No início da década de 1920, William é um traumatizado veterano da Primeira Guerra. Sua obsessão gira em torno de uma aventura pelas selvas do Peru, atrás de um templo que, supostamente, pode trazer algum sentido à sua vida. Mesmo arriscando outras pessoas durante esse processo.
Uma mulher e um homem separados por quase dois mil anos, porém ligados por uma construção e uma cultura que transcende tempo e espaço. No meio disso tudo, a salvação da espécie humana. Já soa interessante como premissa e a condução desta trama não decepciona, dosando sabiamente os elementos mais “cabeçudos” com aqueles mais emotivos, cuja apresentação dos protagonistas já denotava. Trillium tem mais esse ponto a seu favor, explorando dramas pessoais que não ofuscam seu conteúdo mais denso e contemplativo. E vice-versa, óbvio.
Defeitos mais ou menos relativos
Depois de enaltecer a ideia que move a HQ, é preciso reconhecer que há elementos conceituais que podem ser incômodos para alguns leitores. São clichês bastante comuns, que nos lembram de obras com bem menos profundidade. Um exemplo disso é a militar cabeça-dura que prefere o bombardeio ao diálogo, pouco importando-se se vai erradicar um povo inocente para chegar a um objetivo.
Também existe aquela tradicional corrida contra o tempo, onde os bem-intencionados precisam cumprir uma meta antes que os truculentos militares destruam tudo. Se você, nesse momento, lembrou de Avatar, saiba que não foi o único. Mas, como já observado, é um pecadilho que arranha pouco a realização.
Sobre a arte e narrativa visual de Jeff Lemire, muita gente já sabe o que esperar. Se já gosta de seu estilo, está tudo lá e terá muito pouco, ou nada, para reclamar, já que o canadense sempre procura soluções gráficas interessantes para suas histórias menos fincadas na realidade. Um exemplo disso é o capítulo em que temos Nika e William em narrativas separadas, mas simultâneas e inversas, com as páginas divididas pela metade. Enquanto um segmento desenrola-se de maneira convencional, da esquerda para a direita, o outro precisa ter a revista virada de cabeça para baixo, começando na página em que o outro terminou.
Falando mais especificamente sobre seus traços, é difícil – para quem ainda não teve o prazer de ler Trillium -imaginá-lo como desenhista de uma Ficção Científica. Em pequenos textos nos extras da edição, ele mesmo admite que seu perfil de artista é um tanto estranho para esse trabalho. Bem, de fato, é exatamente isso.

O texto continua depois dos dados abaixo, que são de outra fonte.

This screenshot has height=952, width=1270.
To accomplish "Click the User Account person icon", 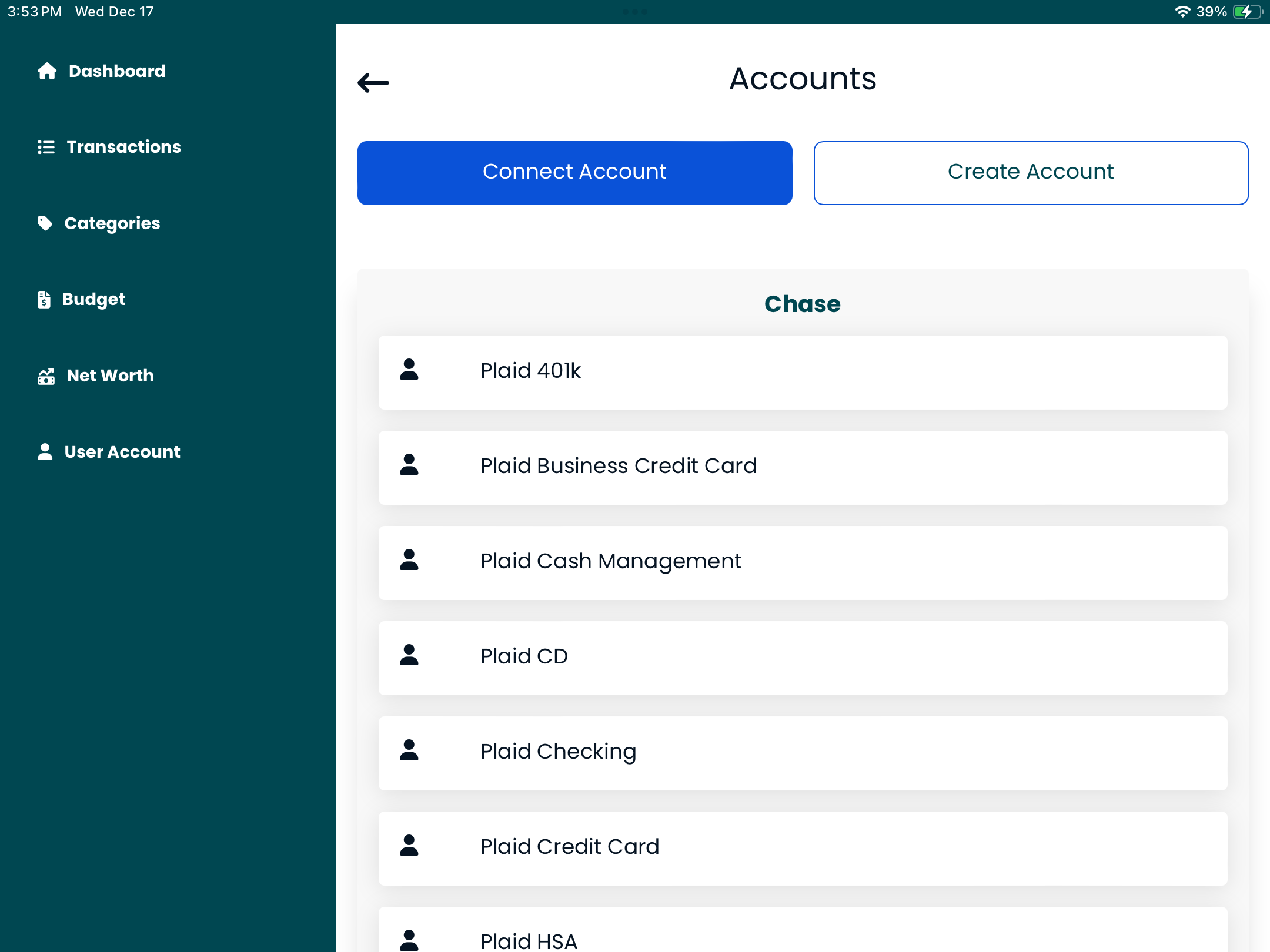I will tap(45, 452).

Mesmo cumprindo bem a função aqui e entregando um trabalho acima da média em um gênero que aparece pouco (falando em termos de Brasil, claro), é de se pensar como seria esse resultado final com um ilustrador como Gabriel Hardman, que, além de quadrinhista, trabalhou no departamento de arte do já citado Interestelar, Logan e O Cavaleiro das Trevas.
Imperdível para fãs de Sci fi e de boas histórias
O começo do texto já havia deixado claro que Trillium é mais do que recomendado. Mais do que uma obra que corrobora a competência e a imaginação de Jeff Lemire, é um presente para os amantes da boa Ficção Científica, que não engolem a superficialidade da maioria dos filmes e séries de TV da atualidade. Apesar dos clichês, é mais bem pensado e consegue ir mais fundo em alguns tópicos – como a comunicação, por exemplo – do que uma produção hollywoodiana enorme como A Chegada.
Além de tudo, ainda insistindo na comparação com o Cinema, é sempre bom lembrar o custo de produção e os recursos envolvidos na comparação entre um e outro. Falta de dinheiro é um problema, mas falta de imaginação é muito pior. Felizmente, a segunda não falta a Lemire e, de quebra, ele ainda inspira os leitores que tiverem quaisquer aspirações criativas, independente da grandiosidade dessas ideias.